Akufo-Ado, who apologised to Nigeria yesterday during a telephone chat with President Muhammadu Buhari, also said he had ordered an investigation into the incident.
A businessman, reportedly accompanied by armed policemen, stormed the Nigerian High Commission last weekend with bulldozers and destroyed structures under construction within the premises.
A statement by the President’s Senior Special Assistant on Media and Publicity, Mallam Garba Shehu, said some suspects had been arrested in connection with the incident.
The statement reads: “President Nana Akufo-Addo of Ghana, on Tuesday, spoke with President Muhammadu Buhari, expressing his sincere apology for demolition of a building on the premises of Nigerian High Commission in Accra, Ghana.
“In a telephone call, the Ghanaian leader told President Buhari that he had directed full investigation into the incident.
“Earlier in the day, it further emerged that some suspects had been arrested, and will be arraigned in court.”
Also, House of Representatives Speaker Femi Gbajabiamila has said Nigeria needs to take appropriate measures against Ghana on the incident.
He also said individuals who trample on the diplomatic rights and privileges of Nigeria and Nigerians in foreign lands should be taught a lesson.
The Speaker, who spoke at a meeting with Foreign Affairs Minister Geoffrey Onyeama, said Nigeria cannot continue to fold its hands while its citizens and assets in other countries are attacked by citizens of their host country.
Gbajabiamila said the Accra attack and demolition constituted a direct attack on Nigeria as a sovereign nation, adding that the high commission or embassy of a country is an extension of its territory and sovereignty.
“We all have a responsibility to make sure that we uphold the honour and integrity of the country that we serve. The minister has explained what happened and what they (Ghanaian authorities) have done or are doing. But I think we should look at it from the premise that it was the Nigerian State that was attacked, not just a building.”
“In terms of visibility and otherwise of the property, I want to say that it is trite to understand that all countries exist through their embassies or high commissions in other countries. So, for that reason, Nigeria was attacked by Ghana because if anything happens in Ghana, it’s the Nigerian High Commission that Nigerians will run to and get protection due to the diplomatic immunity that it should enjoy.
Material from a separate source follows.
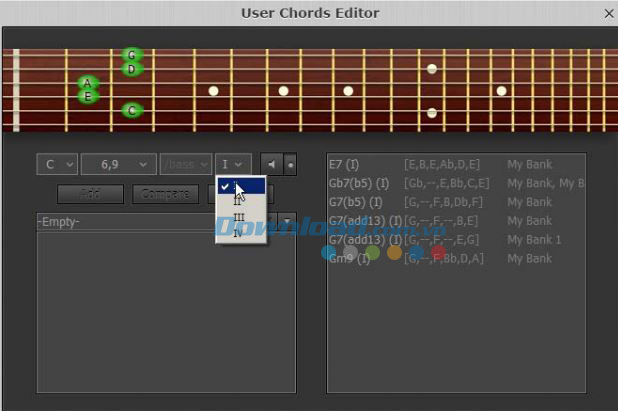Image resolution: width=618 pixels, height=411 pixels.
Task: Click the C note marker on the lowest string
Action: point(131,110)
“So, let’s face it. If the American Embassy was demolished, do you think the United States would be asking for apologies and indemnity; or the United Kingdom (UK), Canada or any other Western country? They won’t ask for an apology.
“But we have established a pattern here, because from what I heard, that was not the first time it was happening. It happened before and we said we would look into it and then they apologised and we let it go.
“Others may say that this is a sibling rivalry that is going on between Nigeria and Ghana, and we did nothing. But we must take a stand, because this has gone beyond court processes, as the minister said.”
“This diminishes Nigeria as a state because it’s not a land dispute between Nigeria and any individual, but a diplomatic dispute between Nigeria and Ghana, which should be handled accordingly, because the person who did this did it under the cover of their law.”